Territories can have resources available to mine including metal, fuel, crystals, chemicals, noble metals, and others. To tap into the resource, simply build a mine and that resource gains +1 level cumulative with other mines of the same type. Resource levels can also be traded with other factions on the planet, which will give a –1 to whatever resource is offered, and a +1 to whatever resource was offered in return (be warned that these deals cannot be undone!), otherwise there is no actual resource management. Some resources are capped at low levels unless certain buildings can be built to raise this cap. Many actions in the strategic game, such as research, production, and upgrading the base, have one or more prerequisites such as a specific technology, a particular base structure, a minimum resource level, or some combination of these requirements.

== Tactical game ==
In the tactical game, squads of Soldiers are equipped and sent on missions; they travel to and from missions in the UFO, a gift from the colonist's Reticulan friends. Technicians and Scientists with Soldier levels can be included in missions and gain Soldier experience as usual, but some missions will also give Technician or Science experience to the respective classes. It's a good idea to use the mixed class characters in missions often enough to keep their Soldier levels up for those missions that require use of a Scientist or Technician.

== Mars environment ==
The Mars landscape is a hostile place for humans and aliens alike. In the strategic view, an Environment Hostility factor will be shown that fluctuates slightly every few days. Missions will have an Environment Hostility rating based on the overall rating, and will vary by day and night. Terraforming stations will also lower the Environment Hostility for missions in that region. Suits must be worn to protect against the environment. If a Soldier is wearing a suit that is not rated high enough for the mission's Environment Hostility, the suit can become damaged while in the mission; the greater the discrepancy between the suit's rating and the Environment Hostility, the more likely the suit is to be damaged and the character be hurt. A Technician can repair damaged suits with a repair device.

== Base management ==
Base management includes building and upgrading existing base structures that grant the ability to build new weapons and equipment, expand resources, add room to perform more research or production, and train and heal characters among other things.

Research has many avenues such as Medicine, Earth Technology, Martian Technology, and Planetology among many others. Just as in other UFO titles, research is necessary to upgrade equipment, gain the use of alien technology, expand the base and improve overall capabilities. Additional Laboratories can be added if the prerequisites are met, allowing research into multiple technologies at once.
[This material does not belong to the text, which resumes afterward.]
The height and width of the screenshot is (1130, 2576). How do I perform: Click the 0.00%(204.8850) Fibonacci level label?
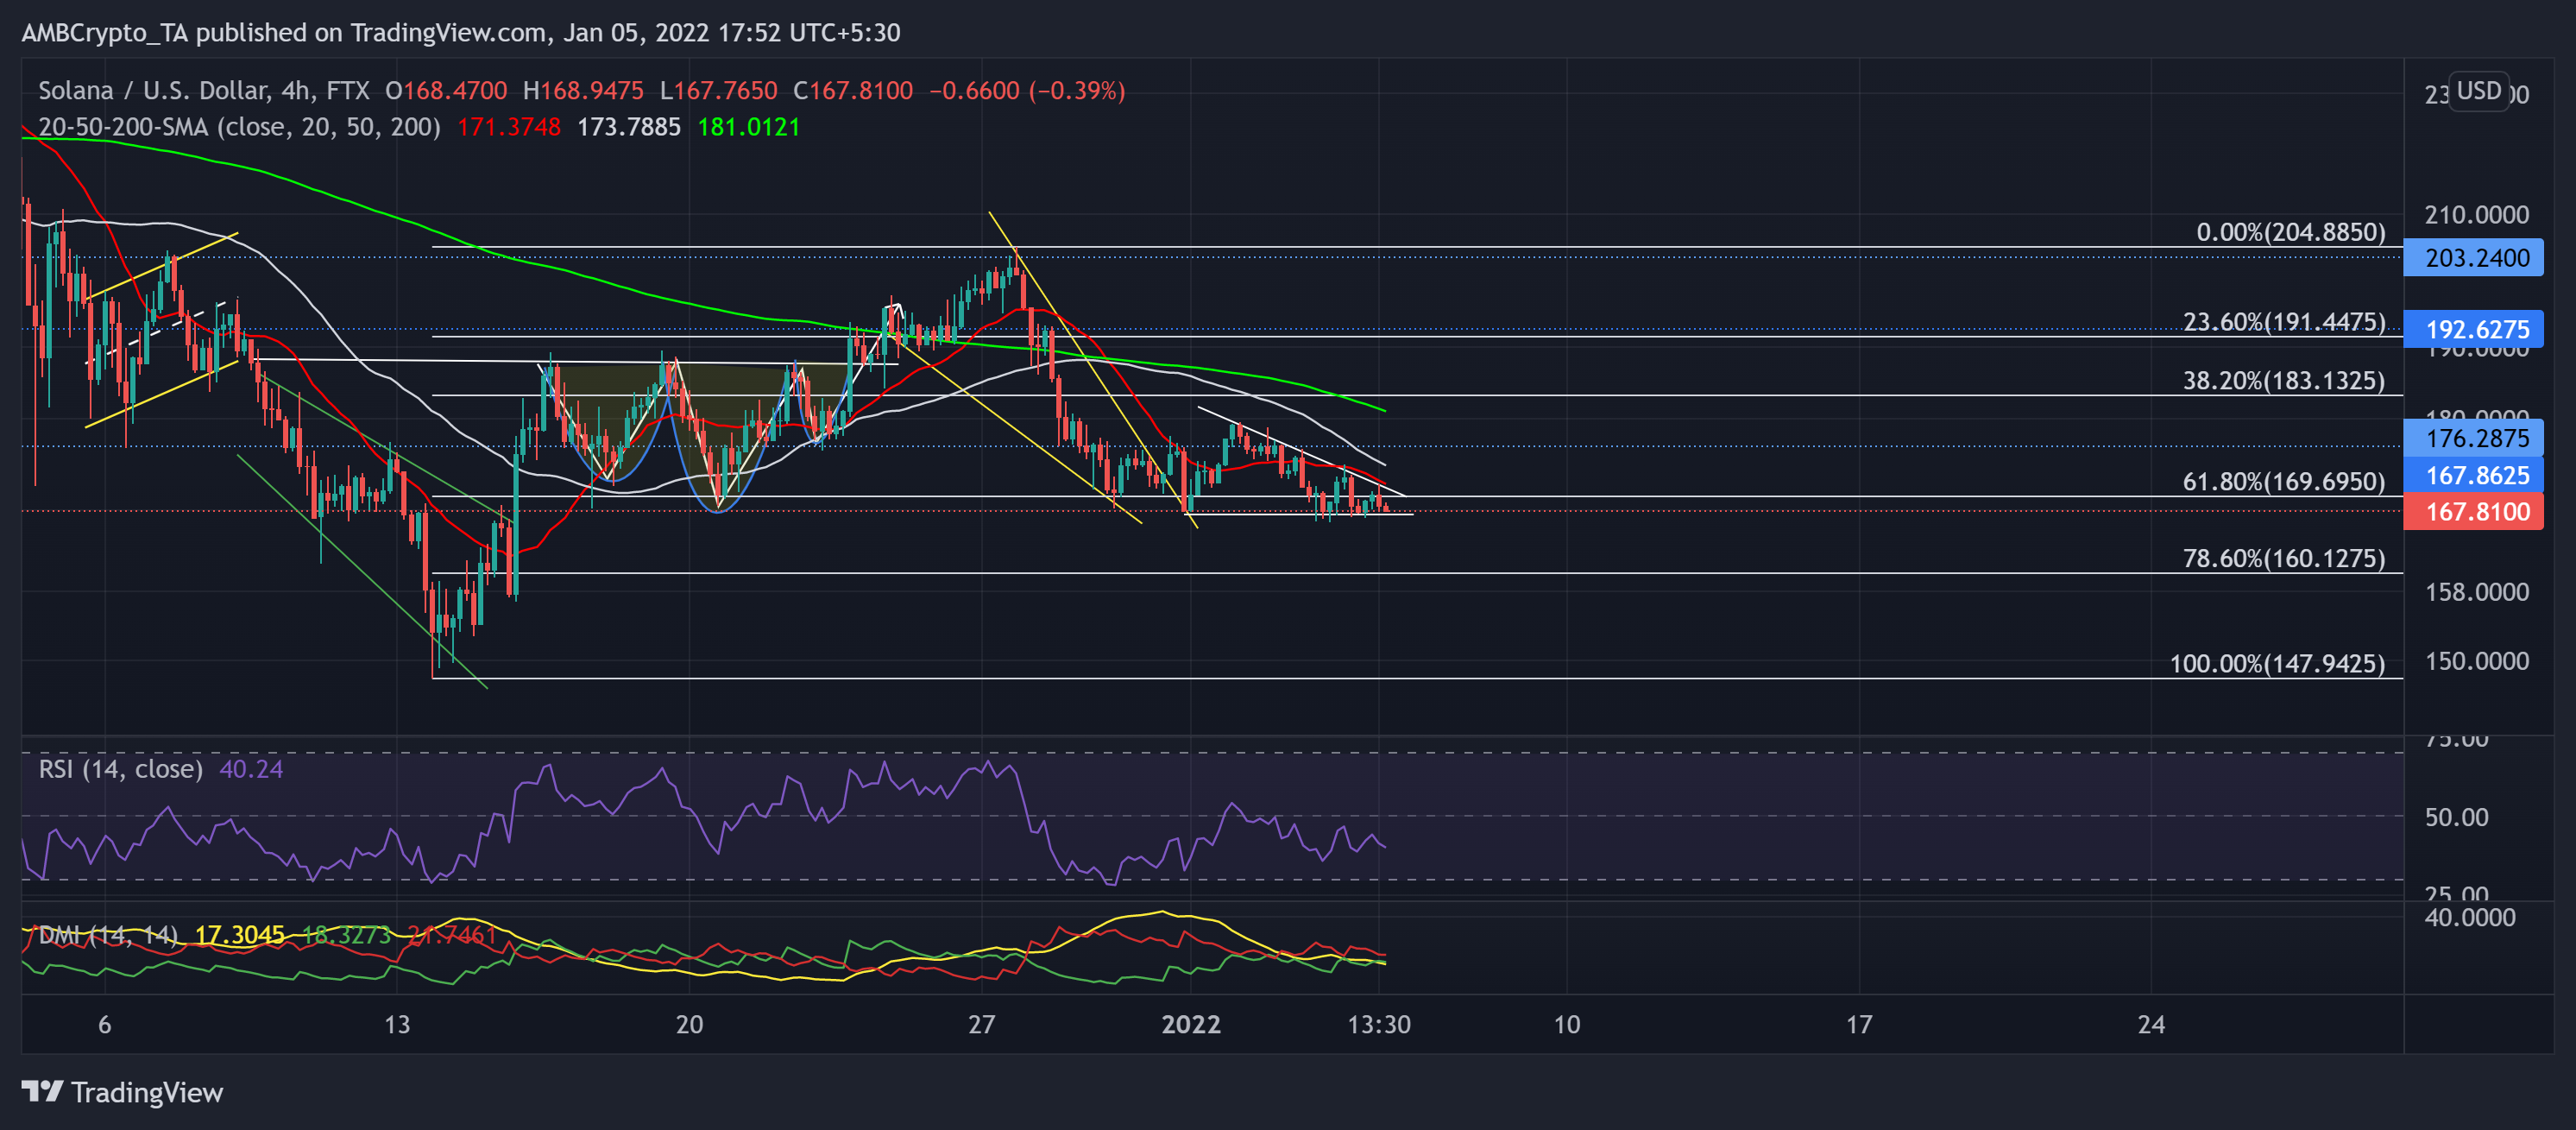(x=2290, y=232)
Production allows new items to be created. Each time something is added to the production queue, a build quantity can be set. Before any actual quantity of the item is produced, however, a production line takes time to set up. Once the production line is built, the items start being produced and will continue until the quantity defined is reached or the item is removed from the queue. The quantity to be built can be changed at any time, and queued items may be freely moved ahead or behind others, without affecting the production line setup time. Additional Workshops may be built if prerequisites are met, allowing multiple production queues to build multiple items at once.

==Reception==

UFO: Afterlight received mixed reviews upon its release. It holds an average of 71/100 on aggregate website Metacritic.